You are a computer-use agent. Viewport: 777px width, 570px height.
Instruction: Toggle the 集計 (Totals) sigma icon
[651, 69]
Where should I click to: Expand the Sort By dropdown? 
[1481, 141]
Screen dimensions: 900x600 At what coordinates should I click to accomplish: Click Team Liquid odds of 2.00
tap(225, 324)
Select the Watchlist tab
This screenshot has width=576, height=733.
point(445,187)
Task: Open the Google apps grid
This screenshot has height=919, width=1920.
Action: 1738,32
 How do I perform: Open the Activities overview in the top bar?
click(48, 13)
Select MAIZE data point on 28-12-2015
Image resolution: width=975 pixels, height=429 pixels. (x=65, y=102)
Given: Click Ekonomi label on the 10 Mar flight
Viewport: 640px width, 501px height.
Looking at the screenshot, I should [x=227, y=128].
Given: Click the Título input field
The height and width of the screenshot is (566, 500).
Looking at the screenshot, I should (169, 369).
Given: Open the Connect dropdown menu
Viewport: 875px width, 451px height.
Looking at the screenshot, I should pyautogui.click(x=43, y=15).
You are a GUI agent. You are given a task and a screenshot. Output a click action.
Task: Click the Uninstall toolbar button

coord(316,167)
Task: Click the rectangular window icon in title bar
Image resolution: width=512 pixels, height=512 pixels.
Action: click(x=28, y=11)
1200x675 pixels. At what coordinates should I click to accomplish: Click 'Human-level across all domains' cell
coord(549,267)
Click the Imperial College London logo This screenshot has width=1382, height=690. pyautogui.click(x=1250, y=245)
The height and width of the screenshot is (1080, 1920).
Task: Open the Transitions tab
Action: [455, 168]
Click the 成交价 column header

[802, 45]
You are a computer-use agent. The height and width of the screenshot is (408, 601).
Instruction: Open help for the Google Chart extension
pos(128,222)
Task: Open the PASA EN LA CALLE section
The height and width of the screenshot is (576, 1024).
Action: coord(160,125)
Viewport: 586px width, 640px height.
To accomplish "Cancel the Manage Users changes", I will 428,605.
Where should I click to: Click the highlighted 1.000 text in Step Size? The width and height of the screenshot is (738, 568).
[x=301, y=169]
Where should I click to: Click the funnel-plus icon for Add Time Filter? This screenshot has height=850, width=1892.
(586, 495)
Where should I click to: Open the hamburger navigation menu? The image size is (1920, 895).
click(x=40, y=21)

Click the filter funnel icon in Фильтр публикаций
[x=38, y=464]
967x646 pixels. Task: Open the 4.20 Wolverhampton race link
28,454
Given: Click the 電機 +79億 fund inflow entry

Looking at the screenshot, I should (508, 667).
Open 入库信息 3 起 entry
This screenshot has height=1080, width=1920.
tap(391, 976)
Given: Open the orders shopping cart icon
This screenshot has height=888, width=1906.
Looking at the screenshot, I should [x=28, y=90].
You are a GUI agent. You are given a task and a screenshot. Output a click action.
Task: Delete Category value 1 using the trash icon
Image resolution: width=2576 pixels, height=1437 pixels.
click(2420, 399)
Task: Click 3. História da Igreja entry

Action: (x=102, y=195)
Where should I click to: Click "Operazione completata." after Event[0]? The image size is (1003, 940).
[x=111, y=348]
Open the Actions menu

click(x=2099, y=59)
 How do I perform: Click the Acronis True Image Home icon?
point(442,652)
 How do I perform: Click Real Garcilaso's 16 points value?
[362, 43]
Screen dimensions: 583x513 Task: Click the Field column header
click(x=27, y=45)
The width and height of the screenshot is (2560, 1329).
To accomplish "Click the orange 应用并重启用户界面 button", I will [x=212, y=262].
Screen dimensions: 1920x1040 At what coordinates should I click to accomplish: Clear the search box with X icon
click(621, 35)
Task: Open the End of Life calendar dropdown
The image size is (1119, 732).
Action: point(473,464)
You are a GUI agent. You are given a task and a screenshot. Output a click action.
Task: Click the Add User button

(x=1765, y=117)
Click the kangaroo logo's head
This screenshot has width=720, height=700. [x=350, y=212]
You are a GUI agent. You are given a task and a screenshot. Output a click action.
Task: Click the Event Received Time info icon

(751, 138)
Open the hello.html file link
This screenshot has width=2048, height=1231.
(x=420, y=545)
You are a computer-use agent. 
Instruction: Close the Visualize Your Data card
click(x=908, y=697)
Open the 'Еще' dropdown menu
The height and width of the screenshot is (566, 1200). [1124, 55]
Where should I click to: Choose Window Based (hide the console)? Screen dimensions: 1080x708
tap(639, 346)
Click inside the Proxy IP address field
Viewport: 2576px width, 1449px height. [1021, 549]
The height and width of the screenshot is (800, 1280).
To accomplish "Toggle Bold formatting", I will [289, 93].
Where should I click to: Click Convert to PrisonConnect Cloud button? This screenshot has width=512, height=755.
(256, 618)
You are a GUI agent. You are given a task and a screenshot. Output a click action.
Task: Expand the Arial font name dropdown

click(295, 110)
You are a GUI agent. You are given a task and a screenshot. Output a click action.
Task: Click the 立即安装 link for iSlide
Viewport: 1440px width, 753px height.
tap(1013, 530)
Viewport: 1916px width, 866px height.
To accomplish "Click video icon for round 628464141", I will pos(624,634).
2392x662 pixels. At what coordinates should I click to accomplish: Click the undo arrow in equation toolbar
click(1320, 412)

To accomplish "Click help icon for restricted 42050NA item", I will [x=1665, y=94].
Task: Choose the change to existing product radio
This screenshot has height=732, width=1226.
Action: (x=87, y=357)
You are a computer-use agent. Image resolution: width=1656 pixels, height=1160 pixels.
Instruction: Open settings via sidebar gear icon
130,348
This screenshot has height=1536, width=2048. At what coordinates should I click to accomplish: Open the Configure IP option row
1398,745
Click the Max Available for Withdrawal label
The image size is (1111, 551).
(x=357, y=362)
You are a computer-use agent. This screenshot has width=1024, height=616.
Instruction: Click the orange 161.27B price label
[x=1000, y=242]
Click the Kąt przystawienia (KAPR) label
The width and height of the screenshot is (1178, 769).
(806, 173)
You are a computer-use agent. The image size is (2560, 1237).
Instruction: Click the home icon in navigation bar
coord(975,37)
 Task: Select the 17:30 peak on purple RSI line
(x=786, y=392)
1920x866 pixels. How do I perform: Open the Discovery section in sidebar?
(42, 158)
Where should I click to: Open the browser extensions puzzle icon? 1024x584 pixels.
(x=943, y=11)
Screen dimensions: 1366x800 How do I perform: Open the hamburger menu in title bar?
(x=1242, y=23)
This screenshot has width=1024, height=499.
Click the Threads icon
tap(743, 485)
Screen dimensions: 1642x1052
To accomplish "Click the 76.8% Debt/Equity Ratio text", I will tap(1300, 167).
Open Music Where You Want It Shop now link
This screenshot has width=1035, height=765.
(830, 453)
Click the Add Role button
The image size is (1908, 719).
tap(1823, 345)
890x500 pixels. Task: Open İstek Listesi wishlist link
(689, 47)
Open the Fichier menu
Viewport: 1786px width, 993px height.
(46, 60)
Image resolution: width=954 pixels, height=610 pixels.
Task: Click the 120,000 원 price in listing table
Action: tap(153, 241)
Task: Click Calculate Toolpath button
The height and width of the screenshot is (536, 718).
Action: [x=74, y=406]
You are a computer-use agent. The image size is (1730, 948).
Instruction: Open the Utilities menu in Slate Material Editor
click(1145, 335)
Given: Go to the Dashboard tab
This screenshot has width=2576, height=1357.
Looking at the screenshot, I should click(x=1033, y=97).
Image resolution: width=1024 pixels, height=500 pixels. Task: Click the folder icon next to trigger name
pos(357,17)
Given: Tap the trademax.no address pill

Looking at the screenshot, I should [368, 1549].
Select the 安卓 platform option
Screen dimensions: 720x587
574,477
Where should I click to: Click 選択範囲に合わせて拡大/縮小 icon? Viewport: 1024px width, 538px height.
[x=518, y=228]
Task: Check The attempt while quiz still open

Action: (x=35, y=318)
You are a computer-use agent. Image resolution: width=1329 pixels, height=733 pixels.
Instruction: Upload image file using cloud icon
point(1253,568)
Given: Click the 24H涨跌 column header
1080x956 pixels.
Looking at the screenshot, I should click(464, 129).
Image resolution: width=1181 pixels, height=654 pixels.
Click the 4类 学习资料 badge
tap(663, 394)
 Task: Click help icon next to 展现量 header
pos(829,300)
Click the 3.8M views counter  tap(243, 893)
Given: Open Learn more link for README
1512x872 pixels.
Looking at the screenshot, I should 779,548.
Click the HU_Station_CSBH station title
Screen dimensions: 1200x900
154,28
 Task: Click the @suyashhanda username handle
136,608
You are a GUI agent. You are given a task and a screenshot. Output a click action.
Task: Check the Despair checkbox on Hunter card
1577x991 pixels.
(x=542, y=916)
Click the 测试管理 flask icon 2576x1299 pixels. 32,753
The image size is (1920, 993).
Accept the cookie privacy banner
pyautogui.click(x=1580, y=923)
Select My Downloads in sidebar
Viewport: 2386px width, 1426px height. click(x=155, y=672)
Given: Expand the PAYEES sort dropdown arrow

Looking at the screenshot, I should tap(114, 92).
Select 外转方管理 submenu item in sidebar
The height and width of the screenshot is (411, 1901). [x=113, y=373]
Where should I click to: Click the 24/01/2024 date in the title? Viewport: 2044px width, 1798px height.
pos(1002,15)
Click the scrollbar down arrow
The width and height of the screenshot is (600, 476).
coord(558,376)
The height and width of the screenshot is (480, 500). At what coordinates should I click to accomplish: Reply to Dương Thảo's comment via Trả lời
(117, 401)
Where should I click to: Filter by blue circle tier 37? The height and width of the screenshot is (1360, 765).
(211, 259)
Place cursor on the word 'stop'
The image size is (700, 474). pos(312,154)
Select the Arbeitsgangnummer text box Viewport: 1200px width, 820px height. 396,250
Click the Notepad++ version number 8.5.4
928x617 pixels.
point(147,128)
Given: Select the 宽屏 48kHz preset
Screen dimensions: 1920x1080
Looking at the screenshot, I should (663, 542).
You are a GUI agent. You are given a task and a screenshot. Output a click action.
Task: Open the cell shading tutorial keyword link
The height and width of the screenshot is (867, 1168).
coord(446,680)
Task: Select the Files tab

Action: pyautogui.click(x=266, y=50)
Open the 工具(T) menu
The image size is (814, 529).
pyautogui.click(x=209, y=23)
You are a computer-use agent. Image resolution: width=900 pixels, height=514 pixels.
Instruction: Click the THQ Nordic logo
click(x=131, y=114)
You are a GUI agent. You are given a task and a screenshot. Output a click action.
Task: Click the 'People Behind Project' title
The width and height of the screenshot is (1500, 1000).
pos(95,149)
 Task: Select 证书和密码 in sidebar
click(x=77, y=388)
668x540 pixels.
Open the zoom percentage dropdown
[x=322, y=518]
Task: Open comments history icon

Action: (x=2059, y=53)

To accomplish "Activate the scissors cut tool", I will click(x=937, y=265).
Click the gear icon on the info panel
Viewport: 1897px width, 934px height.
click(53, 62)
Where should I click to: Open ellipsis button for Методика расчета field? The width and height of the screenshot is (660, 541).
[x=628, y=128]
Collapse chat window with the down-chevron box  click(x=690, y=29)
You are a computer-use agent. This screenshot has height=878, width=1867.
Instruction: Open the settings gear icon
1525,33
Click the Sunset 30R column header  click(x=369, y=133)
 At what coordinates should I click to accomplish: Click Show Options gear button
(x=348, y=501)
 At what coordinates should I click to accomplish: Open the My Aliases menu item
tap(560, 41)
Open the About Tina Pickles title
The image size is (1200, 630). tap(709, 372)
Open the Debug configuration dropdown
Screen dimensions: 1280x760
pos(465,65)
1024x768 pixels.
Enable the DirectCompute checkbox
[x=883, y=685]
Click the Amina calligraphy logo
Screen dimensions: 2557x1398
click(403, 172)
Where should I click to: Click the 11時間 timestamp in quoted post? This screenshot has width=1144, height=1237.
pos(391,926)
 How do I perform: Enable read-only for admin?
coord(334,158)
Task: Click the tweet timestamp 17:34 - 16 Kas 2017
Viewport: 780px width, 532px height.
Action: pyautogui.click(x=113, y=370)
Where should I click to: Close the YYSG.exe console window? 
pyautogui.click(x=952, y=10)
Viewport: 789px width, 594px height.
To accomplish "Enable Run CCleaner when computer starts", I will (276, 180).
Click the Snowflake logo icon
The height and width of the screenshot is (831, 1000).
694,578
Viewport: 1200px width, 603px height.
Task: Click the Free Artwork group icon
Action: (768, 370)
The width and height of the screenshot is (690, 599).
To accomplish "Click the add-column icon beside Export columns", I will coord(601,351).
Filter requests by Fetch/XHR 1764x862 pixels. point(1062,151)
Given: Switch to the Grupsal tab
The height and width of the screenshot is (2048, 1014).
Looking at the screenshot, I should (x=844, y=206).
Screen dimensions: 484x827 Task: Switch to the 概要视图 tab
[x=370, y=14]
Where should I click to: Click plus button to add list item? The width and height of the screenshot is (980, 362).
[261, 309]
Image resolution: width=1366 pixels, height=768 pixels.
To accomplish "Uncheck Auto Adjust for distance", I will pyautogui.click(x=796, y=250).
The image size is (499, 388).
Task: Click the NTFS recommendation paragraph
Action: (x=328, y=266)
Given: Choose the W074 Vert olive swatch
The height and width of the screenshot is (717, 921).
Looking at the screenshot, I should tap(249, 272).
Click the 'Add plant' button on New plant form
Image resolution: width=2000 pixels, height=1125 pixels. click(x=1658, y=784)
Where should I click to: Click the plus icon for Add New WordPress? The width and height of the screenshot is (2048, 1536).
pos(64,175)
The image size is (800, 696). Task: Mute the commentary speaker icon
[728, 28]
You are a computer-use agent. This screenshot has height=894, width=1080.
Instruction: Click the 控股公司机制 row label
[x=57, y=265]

● ● ● ● ●

§ Work to complete
Please quote the items from the line with "668x540 pixels." to the line with "pyautogui.click(x=952, y=10)", both included.

§ Answer
668x540 pixels.
Open the zoom percentage dropdown
[x=322, y=518]
Task: Open comments history icon

Action: (x=2059, y=53)

To accomplish "Activate the scissors cut tool", I will click(x=937, y=265).
Click the gear icon on the info panel
Viewport: 1897px width, 934px height.
click(53, 62)
Where should I click to: Open ellipsis button for Методика расчета field? The width and height of the screenshot is (660, 541).
[x=628, y=128]
Collapse chat window with the down-chevron box  click(x=690, y=29)
You are a computer-use agent. This screenshot has height=878, width=1867.
Instruction: Open the settings gear icon
1525,33
Click the Sunset 30R column header  click(x=369, y=133)
 At what coordinates should I click to accomplish: Click Show Options gear button
(x=348, y=501)
 At what coordinates should I click to accomplish: Open the My Aliases menu item
tap(560, 41)
Open the About Tina Pickles title
The image size is (1200, 630). tap(709, 372)
Open the Debug configuration dropdown
Screen dimensions: 1280x760
pos(465,65)
1024x768 pixels.
Enable the DirectCompute checkbox
[x=883, y=685]
Click the Amina calligraphy logo
Screen dimensions: 2557x1398
click(403, 172)
Where should I click to: Click the 11時間 timestamp in quoted post? This screenshot has width=1144, height=1237.
pos(391,926)
 How do I perform: Enable read-only for admin?
coord(334,158)
Task: Click the tweet timestamp 17:34 - 16 Kas 2017
Viewport: 780px width, 532px height.
Action: pyautogui.click(x=113, y=370)
Where should I click to: Close the YYSG.exe console window? 
pyautogui.click(x=952, y=10)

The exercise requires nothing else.